There is no need to do abs every day. If you reduce your sessions to once a week, you’ll still improve, just not at the fastest rate. You can even do it at home on your rest day since you don’t need a machine or weights.
High repetitions, low weight, quality peak contractions. Keep these words in mind.
How do we define quality peak contraction? No twitching, just a feeling of your abs fully contracting and then relaxing. Perform the exercises slowly and in a controlled way. For example, don’t do leg lifts using momentum; focus on your abs and stop the movement at the bottom.
An Ab Exercise You can do Every day!
One more thing!
Do the stomach vacuum every day!
The stomach vacuum can be done several times a day and is one of the most underrated exercises with the best visual results.
No matter how much fat is still on your stomach, this exercise is helpful for you. Start today – you don’t have to wait until you’re skinny. After a few weeks, you will see results.
With this exercise, you work your deep abdominal muscles, such as your internal obliques and transverse abdominis.
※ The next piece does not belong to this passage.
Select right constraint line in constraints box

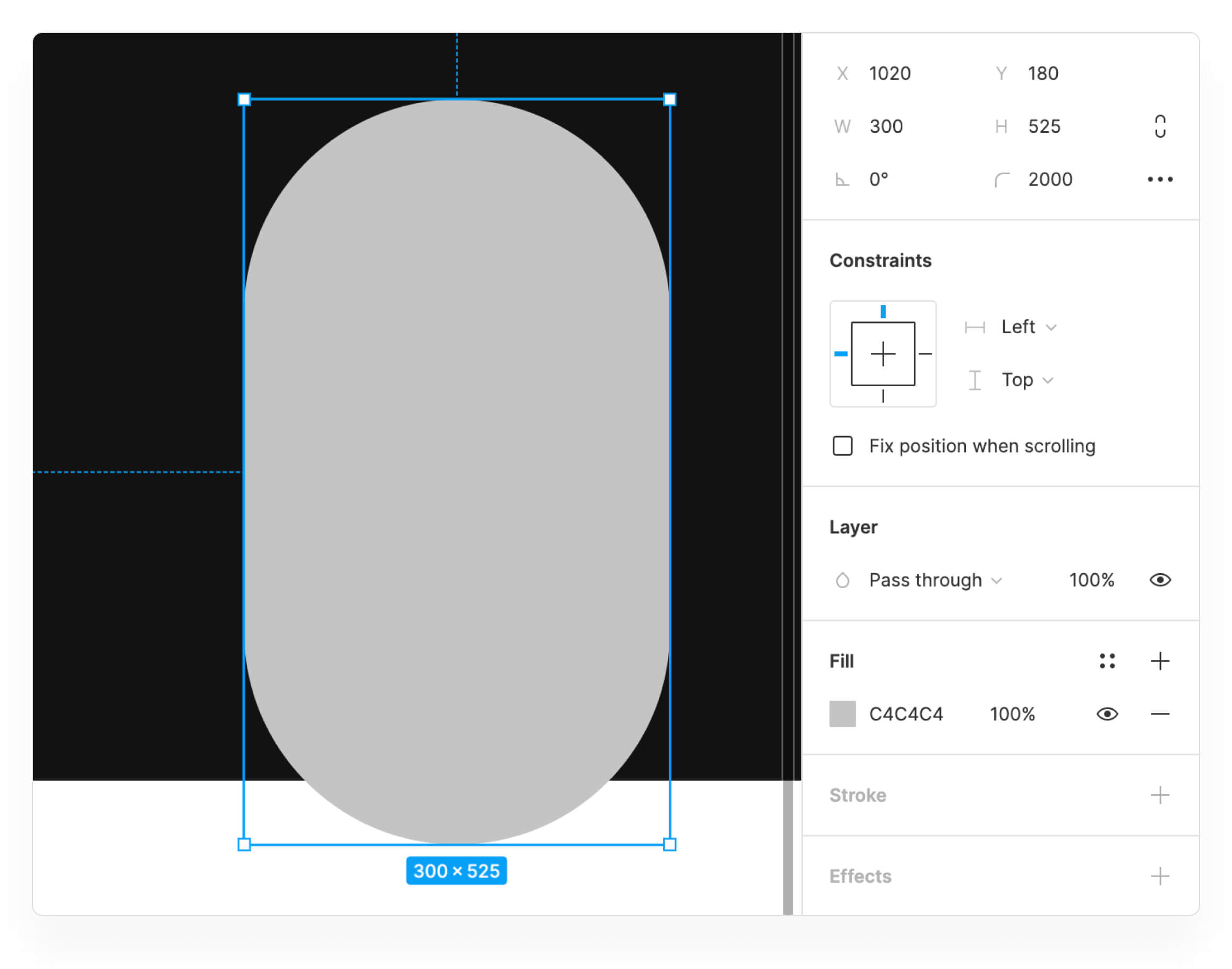[925, 354]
Interestingly, strengthening these invisible internal muscles does not make your belly bigger. It will increase their ability to contract, which will strengthen and allow the abdominal muscles above them to operate more effectively.
As a result, the abdomen will look flatter, particularly from the side. You will learn not to always walk with a distended abdomen with the abdominal vacuum exercise.
Here is a step-by-step guide on how to do it:
- Blow the air out completely.
- Pull your belly in as if you were going to touch your navel to your spine. Imagine walking into cold water touching your belly.
- Hold this position for 10 to 15 seconds, feeling it almost hurt. If you don’t feel anything, you aren’t doing it intensely enough, so it won’t work.
- Repeat the circuit two more times.
If you have trouble concentrating on this exercise, lean forward a little on something to help you pull your stomach in. To remain upright, however, is ideal.
In addition to improving your appearance, the stomach vacuum is also good for your health. The weak muscles of the deep abdominal wall may cause a hernia.